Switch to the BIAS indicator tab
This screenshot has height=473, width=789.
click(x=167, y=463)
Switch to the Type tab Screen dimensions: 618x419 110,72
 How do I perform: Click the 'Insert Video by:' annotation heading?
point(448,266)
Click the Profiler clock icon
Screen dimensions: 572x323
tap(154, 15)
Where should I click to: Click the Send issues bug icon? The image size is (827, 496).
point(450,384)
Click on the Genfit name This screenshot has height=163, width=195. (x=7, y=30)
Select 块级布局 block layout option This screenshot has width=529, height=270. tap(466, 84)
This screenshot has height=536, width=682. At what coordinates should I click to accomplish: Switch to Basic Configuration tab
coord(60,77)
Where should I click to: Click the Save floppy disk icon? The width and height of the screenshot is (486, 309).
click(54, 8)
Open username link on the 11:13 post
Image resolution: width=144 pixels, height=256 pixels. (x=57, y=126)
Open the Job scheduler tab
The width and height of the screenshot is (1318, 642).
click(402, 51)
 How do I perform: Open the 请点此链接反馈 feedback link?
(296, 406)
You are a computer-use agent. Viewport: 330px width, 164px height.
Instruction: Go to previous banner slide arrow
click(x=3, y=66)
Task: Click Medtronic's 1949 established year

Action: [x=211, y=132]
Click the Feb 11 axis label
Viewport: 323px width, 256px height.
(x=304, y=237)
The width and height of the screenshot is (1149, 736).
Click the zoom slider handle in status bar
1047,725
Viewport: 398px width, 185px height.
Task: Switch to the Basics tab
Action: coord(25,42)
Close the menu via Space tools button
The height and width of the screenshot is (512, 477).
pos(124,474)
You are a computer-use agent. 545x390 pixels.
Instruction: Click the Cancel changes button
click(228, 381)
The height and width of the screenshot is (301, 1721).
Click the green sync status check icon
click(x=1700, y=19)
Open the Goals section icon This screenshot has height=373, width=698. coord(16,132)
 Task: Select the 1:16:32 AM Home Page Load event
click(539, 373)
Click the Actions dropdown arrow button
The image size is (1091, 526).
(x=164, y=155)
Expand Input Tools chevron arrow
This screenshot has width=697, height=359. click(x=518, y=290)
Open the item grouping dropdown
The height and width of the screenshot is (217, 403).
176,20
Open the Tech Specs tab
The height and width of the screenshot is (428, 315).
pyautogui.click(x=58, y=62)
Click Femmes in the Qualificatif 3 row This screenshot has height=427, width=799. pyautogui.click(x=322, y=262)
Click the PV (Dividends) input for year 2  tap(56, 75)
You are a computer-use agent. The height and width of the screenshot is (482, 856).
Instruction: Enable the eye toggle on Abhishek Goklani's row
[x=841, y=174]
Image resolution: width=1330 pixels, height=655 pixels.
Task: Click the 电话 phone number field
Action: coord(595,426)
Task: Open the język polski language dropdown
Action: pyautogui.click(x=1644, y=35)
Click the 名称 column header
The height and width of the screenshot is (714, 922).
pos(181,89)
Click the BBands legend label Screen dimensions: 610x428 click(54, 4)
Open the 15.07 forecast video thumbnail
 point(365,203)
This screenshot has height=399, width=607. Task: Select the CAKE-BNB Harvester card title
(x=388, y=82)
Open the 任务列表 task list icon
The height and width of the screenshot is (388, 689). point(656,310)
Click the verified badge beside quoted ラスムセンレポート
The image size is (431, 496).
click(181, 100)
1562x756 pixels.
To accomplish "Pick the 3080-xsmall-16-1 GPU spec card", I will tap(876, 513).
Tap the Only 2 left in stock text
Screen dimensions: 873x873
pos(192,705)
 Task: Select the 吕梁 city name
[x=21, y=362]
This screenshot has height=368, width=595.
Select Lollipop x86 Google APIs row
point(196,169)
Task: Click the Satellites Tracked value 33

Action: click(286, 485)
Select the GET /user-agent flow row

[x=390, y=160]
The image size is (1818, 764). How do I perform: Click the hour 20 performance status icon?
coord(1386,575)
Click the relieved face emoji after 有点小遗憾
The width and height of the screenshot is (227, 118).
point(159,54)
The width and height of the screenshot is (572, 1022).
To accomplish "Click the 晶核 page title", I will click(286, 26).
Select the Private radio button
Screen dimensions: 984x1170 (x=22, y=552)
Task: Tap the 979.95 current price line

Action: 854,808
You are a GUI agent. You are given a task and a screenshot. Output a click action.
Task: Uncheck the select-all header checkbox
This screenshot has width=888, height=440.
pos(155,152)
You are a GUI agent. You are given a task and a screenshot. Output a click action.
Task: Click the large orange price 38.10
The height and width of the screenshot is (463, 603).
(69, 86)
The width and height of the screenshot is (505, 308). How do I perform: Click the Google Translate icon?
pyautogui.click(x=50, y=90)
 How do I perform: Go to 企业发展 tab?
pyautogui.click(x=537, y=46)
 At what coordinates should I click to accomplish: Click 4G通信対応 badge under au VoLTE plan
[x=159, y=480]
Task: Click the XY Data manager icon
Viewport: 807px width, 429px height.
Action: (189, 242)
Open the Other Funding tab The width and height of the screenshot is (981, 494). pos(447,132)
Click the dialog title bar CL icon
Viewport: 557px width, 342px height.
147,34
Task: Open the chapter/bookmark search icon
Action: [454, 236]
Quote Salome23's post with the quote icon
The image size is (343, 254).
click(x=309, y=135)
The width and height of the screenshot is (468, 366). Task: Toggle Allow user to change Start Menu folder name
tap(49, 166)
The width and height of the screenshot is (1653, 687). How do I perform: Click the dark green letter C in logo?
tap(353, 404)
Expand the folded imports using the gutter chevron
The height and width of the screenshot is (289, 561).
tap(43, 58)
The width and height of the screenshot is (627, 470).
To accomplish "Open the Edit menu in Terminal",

▬▬▬

● Problem details:
Copy the listing exactly.

● Your response:
Switch to the BIAS indicator tab
This screenshot has height=473, width=789.
click(x=167, y=463)
Switch to the Type tab Screen dimensions: 618x419 110,72
 How do I perform: Click the 'Insert Video by:' annotation heading?
point(448,266)
Click the Profiler clock icon
Screen dimensions: 572x323
tap(154, 15)
Where should I click to: Click the Send issues bug icon? The image size is (827, 496).
point(450,384)
Click on the Genfit name This screenshot has height=163, width=195. (x=7, y=30)
Select 块级布局 block layout option This screenshot has width=529, height=270. tap(466, 84)
This screenshot has height=536, width=682. At what coordinates should I click to accomplish: Switch to Basic Configuration tab
coord(60,77)
Where should I click to: Click the Save floppy disk icon? The width and height of the screenshot is (486, 309).
click(54, 8)
Open username link on the 11:13 post
Image resolution: width=144 pixels, height=256 pixels. (x=57, y=126)
Open the Job scheduler tab
The width and height of the screenshot is (1318, 642).
click(402, 51)
 How do I perform: Open the 请点此链接反馈 feedback link?
(296, 406)
You are a computer-use agent. Viewport: 330px width, 164px height.
Instruction: Go to previous banner slide arrow
click(x=3, y=66)
Task: Click Medtronic's 1949 established year

Action: [x=211, y=132]
Click the Feb 11 axis label
Viewport: 323px width, 256px height.
(x=304, y=237)
The width and height of the screenshot is (1149, 736).
Click the zoom slider handle in status bar
1047,725
Viewport: 398px width, 185px height.
Task: Switch to the Basics tab
Action: coord(25,42)
Close the menu via Space tools button
The height and width of the screenshot is (512, 477).
pos(124,474)
You are a computer-use agent. 545x390 pixels.
Instruction: Click the Cancel changes button
click(228, 381)
The height and width of the screenshot is (301, 1721).
Click the green sync status check icon
click(x=1700, y=19)
Open the Goals section icon This screenshot has height=373, width=698. coord(16,132)
 Task: Select the 1:16:32 AM Home Page Load event
click(539, 373)
Click the Actions dropdown arrow button
The image size is (1091, 526).
(x=164, y=155)
Expand Input Tools chevron arrow
This screenshot has width=697, height=359. click(x=518, y=290)
Open the item grouping dropdown
The height and width of the screenshot is (217, 403).
176,20
Open the Tech Specs tab
The height and width of the screenshot is (428, 315).
pyautogui.click(x=58, y=62)
Click Femmes in the Qualificatif 3 row This screenshot has height=427, width=799. pyautogui.click(x=322, y=262)
Click the PV (Dividends) input for year 2  tap(56, 75)
You are a computer-use agent. The height and width of the screenshot is (482, 856).
Instruction: Enable the eye toggle on Abhishek Goklani's row
[x=841, y=174]
Image resolution: width=1330 pixels, height=655 pixels.
Task: Click the 电话 phone number field
Action: coord(595,426)
Task: Open the język polski language dropdown
Action: pyautogui.click(x=1644, y=35)
Click the 名称 column header
The height and width of the screenshot is (714, 922).
pos(181,89)
Click the BBands legend label Screen dimensions: 610x428 click(54, 4)
Open the 15.07 forecast video thumbnail
 point(365,203)
This screenshot has height=399, width=607. Task: Select the CAKE-BNB Harvester card title
(x=388, y=82)
Open the 任务列表 task list icon
The height and width of the screenshot is (388, 689). point(656,310)
Click the verified badge beside quoted ラスムセンレポート
The image size is (431, 496).
click(181, 100)
1562x756 pixels.
To accomplish "Pick the 3080-xsmall-16-1 GPU spec card", I will tap(876, 513).
Tap the Only 2 left in stock text
Screen dimensions: 873x873
pos(192,705)
 Task: Select the 吕梁 city name
[x=21, y=362]
This screenshot has height=368, width=595.
Select Lollipop x86 Google APIs row
point(196,169)
Task: Click the Satellites Tracked value 33

Action: click(286, 485)
Select the GET /user-agent flow row

[x=390, y=160]
The image size is (1818, 764). How do I perform: Click the hour 20 performance status icon?
coord(1386,575)
Click the relieved face emoji after 有点小遗憾
The width and height of the screenshot is (227, 118).
point(159,54)
The width and height of the screenshot is (572, 1022).
To accomplish "Click the 晶核 page title", I will click(286, 26).
Select the Private radio button
Screen dimensions: 984x1170 (x=22, y=552)
Task: Tap the 979.95 current price line

Action: 854,808
You are a GUI agent. You are given a task and a screenshot. Output a click action.
Task: Uncheck the select-all header checkbox
This screenshot has width=888, height=440.
pos(155,152)
You are a GUI agent. You are given a task and a screenshot. Output a click action.
Task: Click the large orange price 38.10
The height and width of the screenshot is (463, 603).
(69, 86)
The width and height of the screenshot is (505, 308). How do I perform: Click the Google Translate icon?
pyautogui.click(x=50, y=90)
 How do I perform: Go to 企业发展 tab?
pyautogui.click(x=537, y=46)
 At what coordinates should I click to accomplish: Click 4G通信対応 badge under au VoLTE plan
[x=159, y=480]
Task: Click the XY Data manager icon
Viewport: 807px width, 429px height.
Action: (189, 242)
Open the Other Funding tab The width and height of the screenshot is (981, 494). pos(447,132)
Click the dialog title bar CL icon
Viewport: 557px width, 342px height.
147,34
Task: Open the chapter/bookmark search icon
Action: [454, 236]
Quote Salome23's post with the quote icon
The image size is (343, 254).
click(x=309, y=135)
The width and height of the screenshot is (468, 366). Task: Toggle Allow user to change Start Menu folder name
tap(49, 166)
The width and height of the screenshot is (1653, 687). How do I perform: Click the dark green letter C in logo?
tap(353, 404)
Expand the folded imports using the gutter chevron
The height and width of the screenshot is (289, 561).
tap(43, 58)
The width and height of the screenshot is (627, 470).
To accomplish "Open the Edit menu in Terminal",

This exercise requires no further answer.